Labor Department Settles With Bay Area Pension Plan Managers To Restore Funds to Plan

Archived News Release — Caution: Information may be out of date.

San Francisco, California - The former executives of two defunct California companies, Rapid Micro, Inc. of Castro Valley, and its successor, Network Guardians, Inc. of Hayward, entered into a settlement agreement and consent decree with the U.S. Department of Labor on July 23 admitting liability and agreeing to restore more than $22,500 to the Network Guardians, Inc. SAR-SEP pension plan.

Under the terms of the settlement, Mark R. Koike and Rosemary Chan will restore the assets to the plan and be permanently barred from serving as fiduciaries of any employee benefit plan covered by the Employee Retirement Income Security Act (ERISA).

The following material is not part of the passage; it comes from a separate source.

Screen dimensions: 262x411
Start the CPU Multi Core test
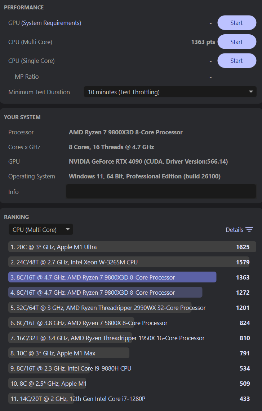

The department’s lawsuit, filed September 12, 2002 in federal district court in San Francisco, alleged that beginning in 1996, Koike and Chan, former presidents of Rapid Micro and Network Guardians, respectively, failed to timely forward employee contributions to the participants’ plan accounts. The defendants also allegedly commingled employee contributions with corporate assets and used the plan’s assets to benefit those companies.

“This is a good example of our efforts to protect the hard-earned benefits of American workers, even if the plan has only a few participants. Every retirement plan subject to ERISA is important,” said Bette Briggs, director of the department’s San Francisco regional office of the Employee Benefits Security Administration (EBSA), which investigated the alleged violations of ERISA.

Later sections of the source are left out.